Quotes about Existence
I wanted to live, but saw clearly that I was not living - but rather wrestling with the shadow of death. There was no one to give me life, and I was not able to take it.
— Teresa of Avila
That name--my conception of Him--extended to me a hand that led to a place where even His divine name could not exist. Why?
— Teresa of Avila
A being than which nothing greater can be conceived to exist.
— Anselm of Canterbury
Do not believe yourself healthy. Immortality is health; this life is a long sickness.
— St. Augustine
In a word, human kingdoms are established by divine providence. And if any one attributes their existence to fate, because he calls the will or the power of God itself by the name of fate, let him keep his opinion, but correct his language.
— St. Augustine
But it is ridiculous to condemn the faults of beasts and trees, and other such mortal and mutable things as are void of intelligence, sensation, or life, even though these faults should destroy their corruptible nature; for these creatures received, at their Creator's will, an existence fitting them, by passing away and giving place to others, to secure that lowest form of beauty, the beauty of seasons, which in its own place is a requisite part of this world.
— St.
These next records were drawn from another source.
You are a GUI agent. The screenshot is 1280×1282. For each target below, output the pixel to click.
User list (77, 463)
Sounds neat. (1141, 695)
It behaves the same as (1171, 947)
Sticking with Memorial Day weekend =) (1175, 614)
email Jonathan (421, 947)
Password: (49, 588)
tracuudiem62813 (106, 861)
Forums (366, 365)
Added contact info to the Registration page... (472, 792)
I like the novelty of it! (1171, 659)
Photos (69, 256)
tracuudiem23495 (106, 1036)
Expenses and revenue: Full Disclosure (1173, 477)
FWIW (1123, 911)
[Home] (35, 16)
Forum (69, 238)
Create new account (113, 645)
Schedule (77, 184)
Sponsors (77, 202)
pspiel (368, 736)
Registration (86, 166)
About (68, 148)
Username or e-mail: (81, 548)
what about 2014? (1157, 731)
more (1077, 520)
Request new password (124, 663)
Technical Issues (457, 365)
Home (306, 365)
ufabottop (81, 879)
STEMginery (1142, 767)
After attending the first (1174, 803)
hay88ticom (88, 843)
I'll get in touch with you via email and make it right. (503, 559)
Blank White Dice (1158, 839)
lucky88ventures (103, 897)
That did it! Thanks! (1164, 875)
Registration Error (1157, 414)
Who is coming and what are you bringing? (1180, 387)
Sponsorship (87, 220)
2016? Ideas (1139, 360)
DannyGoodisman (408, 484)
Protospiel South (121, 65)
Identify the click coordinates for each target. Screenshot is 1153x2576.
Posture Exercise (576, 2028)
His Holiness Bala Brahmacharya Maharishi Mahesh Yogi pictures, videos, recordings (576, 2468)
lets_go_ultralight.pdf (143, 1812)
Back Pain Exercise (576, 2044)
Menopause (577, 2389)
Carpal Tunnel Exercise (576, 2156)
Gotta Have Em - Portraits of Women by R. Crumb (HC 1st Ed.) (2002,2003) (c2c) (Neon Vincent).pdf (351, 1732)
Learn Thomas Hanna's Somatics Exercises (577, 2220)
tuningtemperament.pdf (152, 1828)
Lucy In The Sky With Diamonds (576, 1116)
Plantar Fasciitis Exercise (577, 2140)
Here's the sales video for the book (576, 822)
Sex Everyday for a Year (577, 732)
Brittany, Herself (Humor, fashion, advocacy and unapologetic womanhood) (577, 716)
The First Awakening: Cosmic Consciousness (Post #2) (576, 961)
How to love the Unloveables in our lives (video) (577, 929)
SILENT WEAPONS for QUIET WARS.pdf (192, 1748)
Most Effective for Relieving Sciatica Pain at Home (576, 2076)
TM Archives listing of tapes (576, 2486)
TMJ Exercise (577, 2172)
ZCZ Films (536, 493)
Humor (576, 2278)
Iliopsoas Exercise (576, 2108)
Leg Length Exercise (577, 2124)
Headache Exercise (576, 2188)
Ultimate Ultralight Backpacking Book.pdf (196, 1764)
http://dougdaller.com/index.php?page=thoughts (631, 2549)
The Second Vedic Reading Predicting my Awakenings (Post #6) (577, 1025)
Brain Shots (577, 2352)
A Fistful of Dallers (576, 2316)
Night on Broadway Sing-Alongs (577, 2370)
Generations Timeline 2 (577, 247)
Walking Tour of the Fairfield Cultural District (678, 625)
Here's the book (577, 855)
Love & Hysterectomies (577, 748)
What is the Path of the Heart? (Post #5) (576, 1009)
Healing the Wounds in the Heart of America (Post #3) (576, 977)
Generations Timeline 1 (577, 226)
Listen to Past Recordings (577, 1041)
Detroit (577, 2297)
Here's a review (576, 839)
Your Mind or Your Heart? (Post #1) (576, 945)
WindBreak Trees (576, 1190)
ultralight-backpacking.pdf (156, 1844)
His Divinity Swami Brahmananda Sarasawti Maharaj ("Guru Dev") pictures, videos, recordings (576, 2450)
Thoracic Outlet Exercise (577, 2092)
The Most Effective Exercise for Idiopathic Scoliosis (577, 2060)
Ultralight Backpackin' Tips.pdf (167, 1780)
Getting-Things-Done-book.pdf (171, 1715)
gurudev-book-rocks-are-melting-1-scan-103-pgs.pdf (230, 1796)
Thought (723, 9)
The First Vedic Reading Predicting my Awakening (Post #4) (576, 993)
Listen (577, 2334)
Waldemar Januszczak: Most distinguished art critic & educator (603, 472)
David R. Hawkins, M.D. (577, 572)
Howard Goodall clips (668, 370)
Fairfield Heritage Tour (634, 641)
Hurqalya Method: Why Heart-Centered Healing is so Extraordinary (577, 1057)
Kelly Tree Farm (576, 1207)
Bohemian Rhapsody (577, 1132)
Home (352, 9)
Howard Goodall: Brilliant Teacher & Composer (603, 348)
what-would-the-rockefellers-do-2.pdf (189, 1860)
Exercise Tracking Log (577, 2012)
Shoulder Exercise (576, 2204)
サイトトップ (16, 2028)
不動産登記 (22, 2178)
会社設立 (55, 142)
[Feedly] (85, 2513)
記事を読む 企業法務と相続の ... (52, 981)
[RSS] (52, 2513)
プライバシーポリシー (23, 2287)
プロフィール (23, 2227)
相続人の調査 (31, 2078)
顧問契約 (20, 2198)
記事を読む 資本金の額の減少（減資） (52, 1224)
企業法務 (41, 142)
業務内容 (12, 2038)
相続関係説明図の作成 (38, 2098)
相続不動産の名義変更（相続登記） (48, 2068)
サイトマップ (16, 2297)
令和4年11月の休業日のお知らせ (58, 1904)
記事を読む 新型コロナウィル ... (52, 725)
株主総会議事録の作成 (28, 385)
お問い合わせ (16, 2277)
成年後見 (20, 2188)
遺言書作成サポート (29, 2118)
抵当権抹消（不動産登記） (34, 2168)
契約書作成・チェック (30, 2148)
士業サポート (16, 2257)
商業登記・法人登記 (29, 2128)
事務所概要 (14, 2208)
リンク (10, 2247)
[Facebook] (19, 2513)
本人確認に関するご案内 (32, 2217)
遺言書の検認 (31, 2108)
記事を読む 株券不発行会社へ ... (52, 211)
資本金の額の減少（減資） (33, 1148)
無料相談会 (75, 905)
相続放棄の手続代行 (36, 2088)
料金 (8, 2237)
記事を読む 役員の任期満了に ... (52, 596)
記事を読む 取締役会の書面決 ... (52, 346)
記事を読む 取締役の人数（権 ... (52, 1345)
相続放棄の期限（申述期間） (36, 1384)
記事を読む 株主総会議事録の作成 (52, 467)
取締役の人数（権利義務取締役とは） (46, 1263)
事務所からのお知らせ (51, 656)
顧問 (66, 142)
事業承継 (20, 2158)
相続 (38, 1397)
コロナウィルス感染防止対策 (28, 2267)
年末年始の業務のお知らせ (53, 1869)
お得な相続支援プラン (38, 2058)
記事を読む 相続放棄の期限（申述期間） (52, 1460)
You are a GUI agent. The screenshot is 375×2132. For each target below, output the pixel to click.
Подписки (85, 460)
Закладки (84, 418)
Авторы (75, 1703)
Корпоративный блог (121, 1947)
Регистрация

Augustine
For although He who is the true God is God, not by opinion, but by nature, nevertheless all nature is not God; for there is certainly a nature of man, of a beast, of a tree, of a stone,—none of which is God.
— St. Augustine
And truly the very fact of existing is by some natural spell so pleasant, that even the wretched are, for no other reason, unwilling to perish; and, when they feel that they are wretched, wish not that they themselves be annihilated, but that their misery be so.
— St. Augustine
Now the end of life puts the longest life on a par with the shortest. For of two things which have alike ceased to be, the one is not better, the other worse—the one greater, the other less.
— St. Augustine
The cause of things, therefore, which makes but is not made, is God; but all other causes both make and are made.
— St. Augustine
And, lo! my infancy died long since, and I live. But Thou, Lord, who for ever livest, and in whom nothing dies: for before the foundation of the worlds, and before all that can be called "before," Thou art, and art God and Lord of all which Thou hast created: in Thee abide, fixed for ever, the first causes of all things unabiding; and of all things changeable, the springs abide in Thee unchangeable: and in Thee live the eternal reasons of all things unreasoning and temporal.
— St. Augustine
And I knew not God to be a Spirit, not one who hath parts extended in length and breadth, or whose being was bulk; for every bulk is less in a part than in the whole: and if it be infinite, it must be less in such part as is defined by a certain space, than in its infinitude; and so is not wholly every where, as Spirit, as God. And what that should be in us, by which we were like to God, and might be rightly said to be after the image of God, I was altogether ignorant.